ProTokens: A Machine-Learned Language for Compact and Informative Encoding of Protein 3D Structures
Xiaohan Lin,Zhenyu Chen,Yanheng Li,Xingyu Lu,Chuanliu Fan,Ziqiang Cao,Shihao Feng,Yi Qin Gao,Jun Zhang
DOI: https://doi.org/10.1101/2023.11.27.568722
2023-01-01
Abstract:Designing protein structures towards specific functions is of great values for science, industry and therapeutics. Although backbones can be designed with arbitrary variety in the coordinate space, the generated structures may not be stabilized by any combination of natural amino acids, resulting in the high failure risk of many design approaches. Aiming to sketch a compact space for designable protein structures, we present an unsupervised learning strategy by integrating the structure prediction and the inverse folding tasks, to encode protein structures into amino-acid-like discrete tokens and decode these tokens back to 3D coordinates.
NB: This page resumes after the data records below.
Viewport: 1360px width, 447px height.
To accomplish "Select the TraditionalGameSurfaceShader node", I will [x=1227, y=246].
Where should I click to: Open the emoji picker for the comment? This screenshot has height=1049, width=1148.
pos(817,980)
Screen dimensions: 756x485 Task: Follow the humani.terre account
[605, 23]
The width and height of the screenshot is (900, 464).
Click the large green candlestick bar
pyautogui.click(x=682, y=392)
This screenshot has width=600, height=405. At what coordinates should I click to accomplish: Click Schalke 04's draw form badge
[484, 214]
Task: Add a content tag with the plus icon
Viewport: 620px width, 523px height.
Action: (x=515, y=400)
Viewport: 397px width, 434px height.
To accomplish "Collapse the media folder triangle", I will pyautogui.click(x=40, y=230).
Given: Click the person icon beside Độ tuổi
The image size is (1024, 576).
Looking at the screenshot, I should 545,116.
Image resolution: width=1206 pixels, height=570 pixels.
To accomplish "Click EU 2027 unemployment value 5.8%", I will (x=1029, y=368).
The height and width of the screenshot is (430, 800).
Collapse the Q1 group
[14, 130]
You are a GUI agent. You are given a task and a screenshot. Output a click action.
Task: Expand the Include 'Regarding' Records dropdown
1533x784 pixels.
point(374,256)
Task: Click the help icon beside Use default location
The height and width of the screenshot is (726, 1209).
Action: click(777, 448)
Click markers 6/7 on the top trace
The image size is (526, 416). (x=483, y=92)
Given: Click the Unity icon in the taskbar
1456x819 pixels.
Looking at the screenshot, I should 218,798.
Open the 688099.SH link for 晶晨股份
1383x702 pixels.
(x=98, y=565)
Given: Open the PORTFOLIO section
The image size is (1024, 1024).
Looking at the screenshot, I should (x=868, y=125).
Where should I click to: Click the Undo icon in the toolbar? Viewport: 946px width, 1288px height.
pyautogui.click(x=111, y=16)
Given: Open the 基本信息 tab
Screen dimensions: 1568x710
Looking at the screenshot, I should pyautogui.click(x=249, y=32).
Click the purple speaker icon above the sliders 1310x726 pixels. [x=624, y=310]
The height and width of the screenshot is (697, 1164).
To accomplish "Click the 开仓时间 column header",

We show that tokenizing protein structures with proper perplexity can lead to compact and informative representations (ProTokens), which can reconstruct 3D coordinates with high fidelity and reduce the trans-rotational equivariance of protein structures. Therefore, protein structures can be efficiently compressed, stored, aligned and compared in the form of ProTokens. Besides, ProTokens enable protein structure design via various generative AI without the concern of symmetries, and even support joint design of the structure and sequence simultaneously. Additionally, as a modality transformer, ProTokens provide a domain-specific vocabulary, allowing large language models to perceive, process and explore the microscopic structures of biomolecules as effectively as learning a foreign language.
### Competing Interest Statement
The authors have declared no competing interest.